In two pieces of guidance issued in the first half of April in question-and-answer format, the agency said the ID numbers don’t have to be provided until Jan. 1, 2018.
Banks in some jurisdictions that have FATCA pacts with the IRS—known as Model 1 jurisdictions—have to include domestic TINs in reporting U.S. accounts. If they don’t, they will get “error messages” when they try to use a special technical filing system and the accounts will be bounced back, the IRS said.
While these banks should already have made a lot of progress in getting those numbers, it isn’t known how the accounts will be treated once they are submitted, practitioners said.
A big question centers on what might happen if a bank reports a batch of these accounts—known as a “filing"—with a few that don’t have the required number.
The fear is that the whole filing will be sent back, according to both Laurie Hatten-Boyd, a principal with KPMG LLP, and Denise Hintzke, global leader of the Foreign Account Tax Compliance Act initiative at Deloitte Tax LLP.
“What’s not clear is once this is in place, will the system accept the filing and go back with error notices on those accounts, or just reject the filing?” Hatten-Boyd said.
Hintzke said it wouldn’t be ideal for either the bank or the taxpayer if the system sends back a batch of accounts without specifying that only a few have the ID number problem.
“You would think the IRS would like to know that the number is missing,” Hintzke said. “They wouldn’t be getting valuable information about who these people are.”
The second piece of guidance, requiring withholding agents to put foreign taxpayer ID numbers on documents known as beneficial owner withholding certificates, will lead to a major struggle, practitioners said.
Financial institutions aren’t only faced with the tough challenge of getting these numbers, but with the difficult task of validating them.
Tara Ferris, a principal with Ernst & Young LLP who helped write guidance addressing foreign banks when she was at the IRS, said banks don’t want any requirements around validation at all.
The problems are huge.

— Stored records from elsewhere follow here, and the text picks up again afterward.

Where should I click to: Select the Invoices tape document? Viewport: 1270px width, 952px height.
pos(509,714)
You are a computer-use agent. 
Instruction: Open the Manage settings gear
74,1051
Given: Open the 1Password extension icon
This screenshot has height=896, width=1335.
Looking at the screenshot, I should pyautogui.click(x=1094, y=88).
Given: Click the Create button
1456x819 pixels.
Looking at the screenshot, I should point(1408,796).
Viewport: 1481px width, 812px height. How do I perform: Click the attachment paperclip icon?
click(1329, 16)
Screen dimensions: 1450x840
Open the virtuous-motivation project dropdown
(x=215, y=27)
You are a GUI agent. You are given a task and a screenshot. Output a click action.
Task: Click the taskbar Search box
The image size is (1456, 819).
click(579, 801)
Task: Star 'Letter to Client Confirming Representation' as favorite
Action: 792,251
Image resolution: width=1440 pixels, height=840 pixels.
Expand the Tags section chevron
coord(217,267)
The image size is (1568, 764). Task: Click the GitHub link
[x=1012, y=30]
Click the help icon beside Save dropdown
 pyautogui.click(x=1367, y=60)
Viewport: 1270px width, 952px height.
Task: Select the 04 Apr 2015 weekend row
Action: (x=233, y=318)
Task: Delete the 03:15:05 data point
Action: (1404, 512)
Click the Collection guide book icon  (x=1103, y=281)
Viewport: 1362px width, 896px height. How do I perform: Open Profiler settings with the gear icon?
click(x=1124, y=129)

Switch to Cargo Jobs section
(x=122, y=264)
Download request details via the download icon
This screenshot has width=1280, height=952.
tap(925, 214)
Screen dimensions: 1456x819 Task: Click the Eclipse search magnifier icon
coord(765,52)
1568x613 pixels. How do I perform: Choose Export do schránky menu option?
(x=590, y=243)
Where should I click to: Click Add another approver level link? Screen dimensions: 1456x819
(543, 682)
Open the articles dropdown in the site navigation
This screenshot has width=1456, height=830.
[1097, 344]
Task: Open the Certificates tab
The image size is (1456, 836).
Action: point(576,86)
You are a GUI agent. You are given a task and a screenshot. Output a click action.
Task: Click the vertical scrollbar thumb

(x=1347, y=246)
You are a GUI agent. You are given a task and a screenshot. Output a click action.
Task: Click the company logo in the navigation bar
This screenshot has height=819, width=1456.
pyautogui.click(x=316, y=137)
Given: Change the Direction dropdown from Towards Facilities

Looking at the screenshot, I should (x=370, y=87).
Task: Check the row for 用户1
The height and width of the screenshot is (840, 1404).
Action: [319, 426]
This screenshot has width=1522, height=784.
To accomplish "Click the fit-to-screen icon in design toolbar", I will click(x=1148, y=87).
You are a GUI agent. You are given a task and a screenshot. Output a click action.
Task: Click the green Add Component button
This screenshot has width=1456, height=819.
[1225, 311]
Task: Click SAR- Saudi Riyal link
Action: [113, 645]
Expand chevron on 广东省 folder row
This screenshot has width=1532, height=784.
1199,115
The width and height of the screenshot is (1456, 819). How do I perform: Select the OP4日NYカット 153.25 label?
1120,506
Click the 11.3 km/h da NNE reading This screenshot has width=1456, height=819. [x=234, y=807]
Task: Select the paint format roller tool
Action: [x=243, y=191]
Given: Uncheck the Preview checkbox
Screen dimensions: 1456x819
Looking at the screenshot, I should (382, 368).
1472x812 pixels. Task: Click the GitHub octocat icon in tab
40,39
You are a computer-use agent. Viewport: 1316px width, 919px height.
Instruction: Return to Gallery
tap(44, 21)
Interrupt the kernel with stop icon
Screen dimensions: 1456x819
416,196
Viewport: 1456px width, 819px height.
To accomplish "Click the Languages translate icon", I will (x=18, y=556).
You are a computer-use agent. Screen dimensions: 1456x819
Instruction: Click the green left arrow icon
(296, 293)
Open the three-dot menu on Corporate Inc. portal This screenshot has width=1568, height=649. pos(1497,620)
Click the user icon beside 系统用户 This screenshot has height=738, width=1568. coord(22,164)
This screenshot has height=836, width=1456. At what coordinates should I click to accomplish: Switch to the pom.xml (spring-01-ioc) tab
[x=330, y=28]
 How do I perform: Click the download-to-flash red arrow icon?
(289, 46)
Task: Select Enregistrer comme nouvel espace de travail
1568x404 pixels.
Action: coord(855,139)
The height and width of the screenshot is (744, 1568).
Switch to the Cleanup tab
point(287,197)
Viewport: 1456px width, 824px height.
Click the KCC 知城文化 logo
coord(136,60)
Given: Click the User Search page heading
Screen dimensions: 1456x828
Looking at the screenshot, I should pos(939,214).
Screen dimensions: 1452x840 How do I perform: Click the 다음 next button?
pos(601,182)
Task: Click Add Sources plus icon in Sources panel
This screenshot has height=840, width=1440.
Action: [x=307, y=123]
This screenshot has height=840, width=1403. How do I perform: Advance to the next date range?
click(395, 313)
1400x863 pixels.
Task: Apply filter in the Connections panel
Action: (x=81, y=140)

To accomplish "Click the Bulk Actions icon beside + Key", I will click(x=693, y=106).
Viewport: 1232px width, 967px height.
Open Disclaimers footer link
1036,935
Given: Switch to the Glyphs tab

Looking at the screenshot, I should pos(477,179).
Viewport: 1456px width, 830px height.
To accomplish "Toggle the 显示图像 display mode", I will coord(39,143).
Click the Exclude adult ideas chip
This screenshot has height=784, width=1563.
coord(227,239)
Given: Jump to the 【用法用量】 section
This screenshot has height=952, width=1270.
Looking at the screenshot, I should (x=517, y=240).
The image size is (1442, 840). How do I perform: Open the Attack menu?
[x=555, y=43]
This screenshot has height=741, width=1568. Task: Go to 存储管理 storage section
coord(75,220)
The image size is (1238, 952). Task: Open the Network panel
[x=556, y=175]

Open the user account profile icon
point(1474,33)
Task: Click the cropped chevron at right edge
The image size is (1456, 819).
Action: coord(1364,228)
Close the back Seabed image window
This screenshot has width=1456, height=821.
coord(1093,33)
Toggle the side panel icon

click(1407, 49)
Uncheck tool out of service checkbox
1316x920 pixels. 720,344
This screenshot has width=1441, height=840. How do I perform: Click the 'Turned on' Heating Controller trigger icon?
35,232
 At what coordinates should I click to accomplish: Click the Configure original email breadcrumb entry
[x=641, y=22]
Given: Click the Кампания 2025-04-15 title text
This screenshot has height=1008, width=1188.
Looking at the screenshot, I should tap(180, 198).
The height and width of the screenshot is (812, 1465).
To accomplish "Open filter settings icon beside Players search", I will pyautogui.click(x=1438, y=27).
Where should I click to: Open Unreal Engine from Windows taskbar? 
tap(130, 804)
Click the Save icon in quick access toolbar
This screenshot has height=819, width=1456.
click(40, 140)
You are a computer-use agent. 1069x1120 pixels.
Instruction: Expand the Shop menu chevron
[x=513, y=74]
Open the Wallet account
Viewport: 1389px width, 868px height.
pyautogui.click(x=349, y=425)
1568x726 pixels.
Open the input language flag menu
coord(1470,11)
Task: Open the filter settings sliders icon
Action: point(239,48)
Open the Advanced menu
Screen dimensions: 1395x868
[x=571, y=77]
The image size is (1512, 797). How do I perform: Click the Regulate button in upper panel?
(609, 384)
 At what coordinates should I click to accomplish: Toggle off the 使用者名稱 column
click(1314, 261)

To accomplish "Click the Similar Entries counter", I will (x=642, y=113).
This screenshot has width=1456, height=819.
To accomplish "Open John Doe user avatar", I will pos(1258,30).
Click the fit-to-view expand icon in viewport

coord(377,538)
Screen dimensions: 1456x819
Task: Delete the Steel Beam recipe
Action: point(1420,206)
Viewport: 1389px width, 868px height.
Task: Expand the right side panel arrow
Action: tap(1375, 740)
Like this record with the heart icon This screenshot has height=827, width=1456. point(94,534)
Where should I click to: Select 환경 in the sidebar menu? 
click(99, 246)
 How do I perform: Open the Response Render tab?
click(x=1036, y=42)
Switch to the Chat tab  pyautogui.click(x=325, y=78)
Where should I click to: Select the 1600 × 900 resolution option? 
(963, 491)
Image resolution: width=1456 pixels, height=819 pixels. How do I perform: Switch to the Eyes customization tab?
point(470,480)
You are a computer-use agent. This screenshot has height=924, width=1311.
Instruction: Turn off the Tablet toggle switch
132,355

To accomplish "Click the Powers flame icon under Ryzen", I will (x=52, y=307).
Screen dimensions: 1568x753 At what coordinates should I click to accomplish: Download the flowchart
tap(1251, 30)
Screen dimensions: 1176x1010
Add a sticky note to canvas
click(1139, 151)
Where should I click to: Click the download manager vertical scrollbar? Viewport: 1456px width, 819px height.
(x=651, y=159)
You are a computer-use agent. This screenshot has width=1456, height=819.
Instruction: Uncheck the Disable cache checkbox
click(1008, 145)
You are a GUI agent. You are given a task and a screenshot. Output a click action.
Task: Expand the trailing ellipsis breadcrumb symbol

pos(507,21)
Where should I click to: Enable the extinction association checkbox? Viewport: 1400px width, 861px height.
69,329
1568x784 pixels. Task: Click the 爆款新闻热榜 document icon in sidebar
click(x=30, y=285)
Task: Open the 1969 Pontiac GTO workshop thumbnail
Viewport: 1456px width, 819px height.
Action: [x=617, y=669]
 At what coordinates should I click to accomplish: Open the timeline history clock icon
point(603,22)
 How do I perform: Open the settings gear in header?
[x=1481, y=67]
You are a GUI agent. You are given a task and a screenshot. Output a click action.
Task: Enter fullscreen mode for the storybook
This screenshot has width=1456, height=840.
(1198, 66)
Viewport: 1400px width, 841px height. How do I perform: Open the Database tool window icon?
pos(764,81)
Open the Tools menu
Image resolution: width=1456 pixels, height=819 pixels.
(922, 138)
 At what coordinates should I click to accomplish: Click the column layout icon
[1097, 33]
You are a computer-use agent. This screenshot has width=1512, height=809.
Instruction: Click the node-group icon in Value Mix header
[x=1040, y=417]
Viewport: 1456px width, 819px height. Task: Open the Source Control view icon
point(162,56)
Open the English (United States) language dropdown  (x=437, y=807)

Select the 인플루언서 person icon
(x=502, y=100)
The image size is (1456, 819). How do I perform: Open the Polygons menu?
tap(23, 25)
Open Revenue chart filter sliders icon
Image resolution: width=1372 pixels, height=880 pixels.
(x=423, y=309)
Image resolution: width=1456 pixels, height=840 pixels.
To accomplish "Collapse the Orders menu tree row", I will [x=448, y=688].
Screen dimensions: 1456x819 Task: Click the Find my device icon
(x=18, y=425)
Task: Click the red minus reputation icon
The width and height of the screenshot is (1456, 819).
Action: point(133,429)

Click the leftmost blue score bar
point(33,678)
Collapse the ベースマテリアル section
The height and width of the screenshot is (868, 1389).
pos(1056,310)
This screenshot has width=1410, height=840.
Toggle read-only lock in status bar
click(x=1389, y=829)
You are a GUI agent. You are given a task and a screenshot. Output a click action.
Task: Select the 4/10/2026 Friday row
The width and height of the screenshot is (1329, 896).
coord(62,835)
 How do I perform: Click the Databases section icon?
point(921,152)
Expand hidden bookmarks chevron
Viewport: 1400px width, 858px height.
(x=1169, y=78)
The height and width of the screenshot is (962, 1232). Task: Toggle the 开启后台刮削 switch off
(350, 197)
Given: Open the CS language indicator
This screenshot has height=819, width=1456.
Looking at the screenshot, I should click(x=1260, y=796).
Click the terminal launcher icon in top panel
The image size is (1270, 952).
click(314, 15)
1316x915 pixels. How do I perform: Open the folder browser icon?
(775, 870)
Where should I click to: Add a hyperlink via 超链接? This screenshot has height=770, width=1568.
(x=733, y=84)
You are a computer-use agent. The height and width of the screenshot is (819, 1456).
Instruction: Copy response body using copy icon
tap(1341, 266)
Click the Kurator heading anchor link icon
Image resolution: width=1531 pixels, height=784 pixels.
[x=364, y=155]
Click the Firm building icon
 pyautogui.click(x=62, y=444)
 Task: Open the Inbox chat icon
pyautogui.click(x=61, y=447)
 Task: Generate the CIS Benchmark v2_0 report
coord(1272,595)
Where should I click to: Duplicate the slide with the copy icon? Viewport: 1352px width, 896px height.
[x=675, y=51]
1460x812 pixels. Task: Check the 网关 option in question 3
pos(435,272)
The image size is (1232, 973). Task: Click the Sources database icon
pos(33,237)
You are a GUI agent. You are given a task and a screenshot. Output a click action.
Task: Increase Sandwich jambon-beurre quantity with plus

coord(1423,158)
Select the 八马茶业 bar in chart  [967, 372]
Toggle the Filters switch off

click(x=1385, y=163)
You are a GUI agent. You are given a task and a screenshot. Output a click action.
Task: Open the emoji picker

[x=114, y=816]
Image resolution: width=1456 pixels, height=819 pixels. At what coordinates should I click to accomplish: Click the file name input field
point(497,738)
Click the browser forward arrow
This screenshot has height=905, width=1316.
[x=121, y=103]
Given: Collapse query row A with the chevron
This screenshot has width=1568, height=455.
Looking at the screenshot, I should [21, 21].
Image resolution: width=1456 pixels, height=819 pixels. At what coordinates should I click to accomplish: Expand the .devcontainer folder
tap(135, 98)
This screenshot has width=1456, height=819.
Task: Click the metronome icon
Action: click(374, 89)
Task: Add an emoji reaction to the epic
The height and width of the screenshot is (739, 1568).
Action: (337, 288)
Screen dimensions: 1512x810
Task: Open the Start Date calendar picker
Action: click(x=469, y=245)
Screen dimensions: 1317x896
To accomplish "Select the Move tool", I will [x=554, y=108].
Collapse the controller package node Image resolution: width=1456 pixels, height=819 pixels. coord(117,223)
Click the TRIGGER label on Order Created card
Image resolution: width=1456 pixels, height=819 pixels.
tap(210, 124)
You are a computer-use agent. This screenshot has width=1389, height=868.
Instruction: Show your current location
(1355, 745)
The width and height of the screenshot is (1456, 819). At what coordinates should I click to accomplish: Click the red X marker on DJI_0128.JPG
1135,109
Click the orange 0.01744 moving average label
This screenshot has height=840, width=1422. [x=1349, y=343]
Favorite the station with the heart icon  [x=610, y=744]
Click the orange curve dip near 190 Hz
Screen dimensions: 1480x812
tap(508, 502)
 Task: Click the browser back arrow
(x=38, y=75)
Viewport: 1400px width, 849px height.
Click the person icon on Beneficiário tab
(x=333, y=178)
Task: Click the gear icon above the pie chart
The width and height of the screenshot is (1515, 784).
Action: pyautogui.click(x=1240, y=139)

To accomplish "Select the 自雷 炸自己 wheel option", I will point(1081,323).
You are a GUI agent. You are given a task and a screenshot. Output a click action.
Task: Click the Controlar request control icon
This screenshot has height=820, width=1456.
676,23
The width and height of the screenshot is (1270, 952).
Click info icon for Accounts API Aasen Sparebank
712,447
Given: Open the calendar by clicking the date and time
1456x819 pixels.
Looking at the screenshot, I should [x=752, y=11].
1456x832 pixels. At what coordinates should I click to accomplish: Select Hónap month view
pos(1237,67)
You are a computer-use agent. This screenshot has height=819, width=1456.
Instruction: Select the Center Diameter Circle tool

TINs can have varying formats, she told Bloomberg BNA in emailed comments, and some jurisdictions don’t issue them at all.
“Some financial institutions would prefer to have a list of jurisdictions that issue TINs and not have any requirements to request or obtain a reasonable explanation from someone located in a jurisdiction that is on the list,” Ferris said.
She compared the U.S. situation to guidance offered by the Organization for Economic Cooperation and Development. The OECD is implementing a system where countries are sharing financial account information, known as the common reporting standard.
The OECD’s website includes details on the jurisdictions that issue taxpayer ID numbers, Ferris said. It also provides guidance in a frequently asked question-and-answer format to demonstrate there isn’t a requirement to validate ID numbers.
As the IRS puts taxpayer ID numbers under the microscope, the most important thing for banks is to be able to show the IRS that they’re doing their best on compliance, according to Susan Grbic, a partner and financial services tax specialist at Mazars USA LLP.
“Having a good process is what counts,” she said, adding that banks should be able to flag their own accounts for issues with identification numbers.
Now that the IRS has put out FAQs on ID numbers, “I would recommend taking a look at your process to see if you have any gaps,” said Grbic, who co-heads the Mazars banking group. “I think at this point, it should be second nature,” she said, noting that the issue is likely to come up on audit eventually.
Candace Ewell, a principal and FATCA specialist at PricewaterhouseCoopers LLP, said the requirements affect not just foreign banks, but U.S. financial institutions as well.
“It’s big,” she said, adding that banks need to take action immediately if they aren’t yet up to speed on the ID number requirements.